If you have no budget: Don't wait. Start making the content yourself. Get the organic reps in, learn what resonates, and then bring in creators once you have signal.
Scaling paid ads: Once a winning creative is identified, Benji runs a test campaign at $50/day. If it shows ROAS > 1 or a strong CTR, he scales — $50 to $100 to $200 to $300 per day, gradually. The catch is ad fatigue is real and it comes fast. You need to constantly test new creatives because today's winner is tomorrow's tired ad. The creative pipeline never stops.
Step 4: Iterate on the Product
Getting users in the door is only half the job. Keeping them — and increasing lifetime value while lowering customer acquisition cost — requires relentless product improvement based on actual user feedback.

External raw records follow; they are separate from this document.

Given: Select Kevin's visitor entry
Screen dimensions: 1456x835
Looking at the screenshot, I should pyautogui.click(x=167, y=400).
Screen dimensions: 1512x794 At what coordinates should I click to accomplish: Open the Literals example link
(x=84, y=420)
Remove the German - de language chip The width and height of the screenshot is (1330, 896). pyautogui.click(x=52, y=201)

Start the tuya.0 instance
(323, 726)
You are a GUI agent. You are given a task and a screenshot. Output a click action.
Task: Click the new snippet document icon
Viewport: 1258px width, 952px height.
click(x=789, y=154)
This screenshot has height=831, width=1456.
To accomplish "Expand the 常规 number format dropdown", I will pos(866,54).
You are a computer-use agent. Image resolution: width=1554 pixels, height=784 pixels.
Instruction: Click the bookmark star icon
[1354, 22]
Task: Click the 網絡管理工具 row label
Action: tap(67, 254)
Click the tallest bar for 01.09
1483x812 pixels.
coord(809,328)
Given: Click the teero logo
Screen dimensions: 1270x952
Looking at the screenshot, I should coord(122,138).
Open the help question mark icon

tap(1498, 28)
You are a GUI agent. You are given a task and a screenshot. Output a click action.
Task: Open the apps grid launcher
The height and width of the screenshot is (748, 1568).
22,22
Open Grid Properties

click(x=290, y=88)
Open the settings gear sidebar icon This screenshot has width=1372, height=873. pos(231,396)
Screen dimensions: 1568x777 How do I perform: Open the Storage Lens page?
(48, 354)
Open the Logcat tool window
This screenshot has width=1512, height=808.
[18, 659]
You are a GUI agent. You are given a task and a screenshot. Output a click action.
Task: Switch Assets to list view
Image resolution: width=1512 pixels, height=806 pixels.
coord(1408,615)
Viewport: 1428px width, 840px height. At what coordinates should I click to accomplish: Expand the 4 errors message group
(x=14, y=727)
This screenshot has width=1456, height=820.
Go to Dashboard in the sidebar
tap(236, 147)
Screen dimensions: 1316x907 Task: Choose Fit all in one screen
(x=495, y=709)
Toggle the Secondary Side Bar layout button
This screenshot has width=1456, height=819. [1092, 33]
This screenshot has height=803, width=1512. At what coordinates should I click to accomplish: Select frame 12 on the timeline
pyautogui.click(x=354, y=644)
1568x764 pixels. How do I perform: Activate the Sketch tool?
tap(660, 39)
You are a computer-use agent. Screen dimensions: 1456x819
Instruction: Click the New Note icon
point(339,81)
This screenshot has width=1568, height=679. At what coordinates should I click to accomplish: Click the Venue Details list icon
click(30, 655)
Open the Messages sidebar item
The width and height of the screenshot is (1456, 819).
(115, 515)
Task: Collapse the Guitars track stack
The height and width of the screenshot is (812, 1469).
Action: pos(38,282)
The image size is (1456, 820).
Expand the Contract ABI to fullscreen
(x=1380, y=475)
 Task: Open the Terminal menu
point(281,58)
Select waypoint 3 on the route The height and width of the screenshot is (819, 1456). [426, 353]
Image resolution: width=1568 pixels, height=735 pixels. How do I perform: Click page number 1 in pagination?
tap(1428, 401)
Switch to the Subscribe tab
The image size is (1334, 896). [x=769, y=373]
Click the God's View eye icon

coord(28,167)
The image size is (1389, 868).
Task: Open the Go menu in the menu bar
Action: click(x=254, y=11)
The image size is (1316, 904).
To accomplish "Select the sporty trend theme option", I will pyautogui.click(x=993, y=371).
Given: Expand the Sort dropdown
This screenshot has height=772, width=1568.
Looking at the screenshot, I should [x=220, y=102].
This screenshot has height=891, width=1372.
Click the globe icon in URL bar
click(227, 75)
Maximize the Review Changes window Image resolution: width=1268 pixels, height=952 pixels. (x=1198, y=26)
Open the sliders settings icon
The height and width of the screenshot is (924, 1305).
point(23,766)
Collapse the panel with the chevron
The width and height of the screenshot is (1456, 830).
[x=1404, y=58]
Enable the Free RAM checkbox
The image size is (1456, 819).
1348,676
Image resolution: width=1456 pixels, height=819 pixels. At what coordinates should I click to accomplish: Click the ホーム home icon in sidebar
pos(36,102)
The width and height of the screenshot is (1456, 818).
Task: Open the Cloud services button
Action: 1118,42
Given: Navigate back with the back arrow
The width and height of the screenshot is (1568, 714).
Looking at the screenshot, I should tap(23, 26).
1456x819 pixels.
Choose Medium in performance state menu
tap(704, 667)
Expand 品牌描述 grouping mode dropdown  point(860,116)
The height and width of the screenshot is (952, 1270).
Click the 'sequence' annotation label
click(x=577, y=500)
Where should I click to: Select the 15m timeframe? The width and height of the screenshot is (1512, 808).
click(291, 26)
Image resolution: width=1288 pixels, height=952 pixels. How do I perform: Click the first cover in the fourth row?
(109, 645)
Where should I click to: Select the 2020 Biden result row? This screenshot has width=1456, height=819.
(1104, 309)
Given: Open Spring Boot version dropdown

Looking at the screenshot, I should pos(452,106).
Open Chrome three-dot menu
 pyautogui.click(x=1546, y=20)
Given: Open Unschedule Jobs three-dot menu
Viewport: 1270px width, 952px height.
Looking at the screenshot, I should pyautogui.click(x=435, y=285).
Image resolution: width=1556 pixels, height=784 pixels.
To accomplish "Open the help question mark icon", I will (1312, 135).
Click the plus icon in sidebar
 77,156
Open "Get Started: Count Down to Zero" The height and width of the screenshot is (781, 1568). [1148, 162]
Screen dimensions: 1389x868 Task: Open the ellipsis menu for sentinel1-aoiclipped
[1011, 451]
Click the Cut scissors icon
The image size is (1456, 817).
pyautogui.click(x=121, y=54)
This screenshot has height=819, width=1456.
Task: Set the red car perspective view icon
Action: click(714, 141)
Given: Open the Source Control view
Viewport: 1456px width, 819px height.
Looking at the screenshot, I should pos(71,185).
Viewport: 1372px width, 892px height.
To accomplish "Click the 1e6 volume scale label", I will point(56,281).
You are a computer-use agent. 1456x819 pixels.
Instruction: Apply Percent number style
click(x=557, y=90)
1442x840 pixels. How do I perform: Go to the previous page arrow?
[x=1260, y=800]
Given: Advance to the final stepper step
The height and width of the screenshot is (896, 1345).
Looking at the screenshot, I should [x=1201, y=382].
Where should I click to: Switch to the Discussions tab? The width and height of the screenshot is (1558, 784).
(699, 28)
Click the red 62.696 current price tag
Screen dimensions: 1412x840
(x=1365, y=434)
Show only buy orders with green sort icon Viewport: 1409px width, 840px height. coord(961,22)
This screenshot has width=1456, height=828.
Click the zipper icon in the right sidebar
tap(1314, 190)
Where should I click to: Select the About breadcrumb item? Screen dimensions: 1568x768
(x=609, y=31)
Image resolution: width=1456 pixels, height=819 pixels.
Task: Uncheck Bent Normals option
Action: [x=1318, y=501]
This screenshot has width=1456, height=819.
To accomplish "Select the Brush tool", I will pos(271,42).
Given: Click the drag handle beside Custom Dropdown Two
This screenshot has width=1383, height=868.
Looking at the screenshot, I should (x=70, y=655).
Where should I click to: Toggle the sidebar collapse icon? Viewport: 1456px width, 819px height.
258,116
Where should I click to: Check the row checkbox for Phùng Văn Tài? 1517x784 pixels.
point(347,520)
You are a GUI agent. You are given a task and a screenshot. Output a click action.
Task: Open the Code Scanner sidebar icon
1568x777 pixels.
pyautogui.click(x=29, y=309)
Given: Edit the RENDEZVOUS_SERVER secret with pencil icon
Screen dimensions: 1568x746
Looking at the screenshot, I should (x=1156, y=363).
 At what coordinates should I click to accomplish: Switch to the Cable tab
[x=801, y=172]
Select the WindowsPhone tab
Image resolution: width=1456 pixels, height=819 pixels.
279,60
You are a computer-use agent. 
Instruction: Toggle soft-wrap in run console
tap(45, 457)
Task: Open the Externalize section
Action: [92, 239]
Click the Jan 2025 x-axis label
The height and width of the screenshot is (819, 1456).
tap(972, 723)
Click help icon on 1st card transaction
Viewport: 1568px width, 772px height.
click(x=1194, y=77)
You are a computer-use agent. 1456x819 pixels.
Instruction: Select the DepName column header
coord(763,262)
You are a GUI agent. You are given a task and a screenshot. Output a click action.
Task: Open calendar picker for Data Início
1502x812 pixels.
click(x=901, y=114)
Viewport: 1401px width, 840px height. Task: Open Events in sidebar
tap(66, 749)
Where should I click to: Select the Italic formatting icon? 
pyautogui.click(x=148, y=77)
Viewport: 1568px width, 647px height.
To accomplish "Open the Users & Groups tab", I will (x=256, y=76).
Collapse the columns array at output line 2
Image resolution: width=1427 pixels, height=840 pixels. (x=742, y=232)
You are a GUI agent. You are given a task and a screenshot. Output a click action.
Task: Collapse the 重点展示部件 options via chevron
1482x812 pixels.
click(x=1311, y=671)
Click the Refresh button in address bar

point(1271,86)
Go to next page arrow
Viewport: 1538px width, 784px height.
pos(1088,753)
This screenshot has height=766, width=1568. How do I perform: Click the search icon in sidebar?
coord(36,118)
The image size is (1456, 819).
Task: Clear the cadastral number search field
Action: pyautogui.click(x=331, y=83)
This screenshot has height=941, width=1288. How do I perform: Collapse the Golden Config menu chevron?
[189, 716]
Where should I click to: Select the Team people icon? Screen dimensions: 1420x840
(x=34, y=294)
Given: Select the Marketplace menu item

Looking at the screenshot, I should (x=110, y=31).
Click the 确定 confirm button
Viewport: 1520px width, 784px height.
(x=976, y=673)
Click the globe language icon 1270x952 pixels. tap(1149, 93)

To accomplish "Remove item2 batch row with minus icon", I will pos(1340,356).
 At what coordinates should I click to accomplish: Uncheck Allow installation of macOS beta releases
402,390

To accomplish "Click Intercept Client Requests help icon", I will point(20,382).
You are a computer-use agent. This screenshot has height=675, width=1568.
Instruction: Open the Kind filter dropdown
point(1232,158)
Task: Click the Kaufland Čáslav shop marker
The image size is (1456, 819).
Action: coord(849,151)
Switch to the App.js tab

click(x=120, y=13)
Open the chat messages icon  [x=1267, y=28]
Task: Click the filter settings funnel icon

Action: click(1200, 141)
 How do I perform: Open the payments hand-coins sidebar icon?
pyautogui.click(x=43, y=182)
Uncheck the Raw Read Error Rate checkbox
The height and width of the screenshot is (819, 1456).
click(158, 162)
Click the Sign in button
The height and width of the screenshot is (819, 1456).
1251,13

Benji uses Mixpanel to track onboarding drop-off and Loops to re-engage churned users via email. Every data point is a clue about what the product is failing to deliver. The goal isn't a perfect v1. The goal is a product that gets meaningfully better every week.
The Bigger Lesson
Benji's advice to anyone starting out: create your own luck and get around great people. Not in a hollow networking sense — but by doing the work, making mistakes publicly, and iterating in plain sight. That's how he ended up working with his partner Blake Anderson, who pushed him to raise his standards and opened up new opportunities.
Forty-four apps taught him what didn't work. App number 45 taught him what commitment looks like. The playbook was always there. He just had to stop moving long enough to follow it.